Праздник Рождества в загородном имении Вингейтов — Бродлензе являлся событием вполне традиционным, но обставлялся не менее элегантно, чем знаменитые приемы Марианны. Холл украшала огромная елка, увешенная игрушками и настоящими шишками, завернутыми в золоченую бумагу. В ветвях укрывались многочисленные крохотные свечки из красного воска, а под елкой и в комнатах для гостей громоздились кучи всевозможных рождественских подарков. В каждой комнате также были затоплены небольшие индивидуальные камины. Марианна пригласила на праздник своего брата с женой и детьми, а также нескольких важных деятелей республиканской партии с женами. «Не могу тебе выразить то удовольствие, с которым они все приняли приглашение, — с радостной улыбкой говорила она мужу. — Тебе в голову пришла по-настоящему дельная мысль, дорогой».
Тем не менее, встреча Рождества в компании политиканов не совсем соответствовала представлению Бака о тихом семейном торжестве в окружении самых близких друзей. В рождественское утро он с мрачным видом принял подарок жены — дорогие, со вкусом выполненные запонки и прочие подобные безделушки. Дети весело хлопотали у коробок с игрушками. Бак опустил руку в карман и потрогал конверт с письмом от Фрэнси Хэррисон, которое он уже выучил наизусть. Бак подумал о детишках, которые получили подарки, отосланные Фрэнси, но от его имени, и улыбнулся. А потом представил себе Фрэнси Хэррисон, сидящую за праздничным столом в окружении друзей, и мысленно пожелал ей счастливого Рождества — то есть сделал то, что обещал Фрэнси в своем послании.
Глава 35
Штаб-квартира в Гонконге «Корпорации Лаи Цина» горделиво вознеслась в небо на высоту пятнадцати этажей. В начале строительства лучшие предсказатели будущего тщательно изучили место застройки и представили свои рекомендации. В результате белокаменное гранитное здание со множеством колонн расположилось несколько под углом по отношению к проезжей части улицы, точно так же как главный вход был несколько смещен по отношению к центру здания. Все это было сделано для того, чтобы добрые духи не покинули дом. Восемь широких мраморных ступеней — восемь, как известно, счастливое число — вели к массивным дверям, окрашенным красным лаком, которые охраняли два свирепых бронзовых льва. Великолепный холл был выложен разноцветными мраморными плитами и украшен малахитовыми колоннами, изысканными мозаиками, статуями и тонкой резьбой. Офис Лаи Цина располагался не на последнем этаже, а, наоборот, на первом, в стороне от великолепного холла. Таким образом, всякий желающий повидать владельца корпорации получал к нему легкий доступ. Да и сам офис был прост и аскетичен, как и старый, сгоревший в порту Сан-Франциско.
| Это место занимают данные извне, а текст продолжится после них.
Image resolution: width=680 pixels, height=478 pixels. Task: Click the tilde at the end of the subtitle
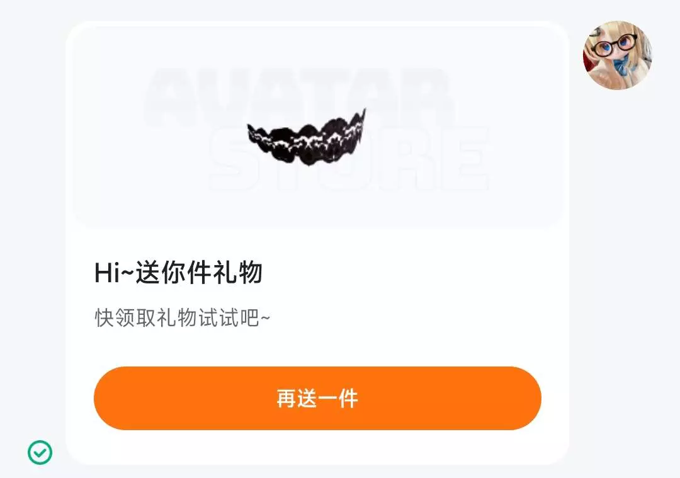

Увы, деревянные панели не покрывали стен, отштукатуренных и окрашенных в любимый Лаи Цином темно-сливовый цвет. Стол из тика заменили на стол из черного дерева, и в углу больше не стоял старомодный железный несгораемый шкаф. Вместо него в стену был вмурован сейф новейшей конструкции — просторный и надежный. Но зато, как и прежде, на столе в идеальном порядке располагались принадлежности для письма — европейской и китайской работы. В центре же стола, по обыкновению, лежала толстая папка с деловыми бумагами.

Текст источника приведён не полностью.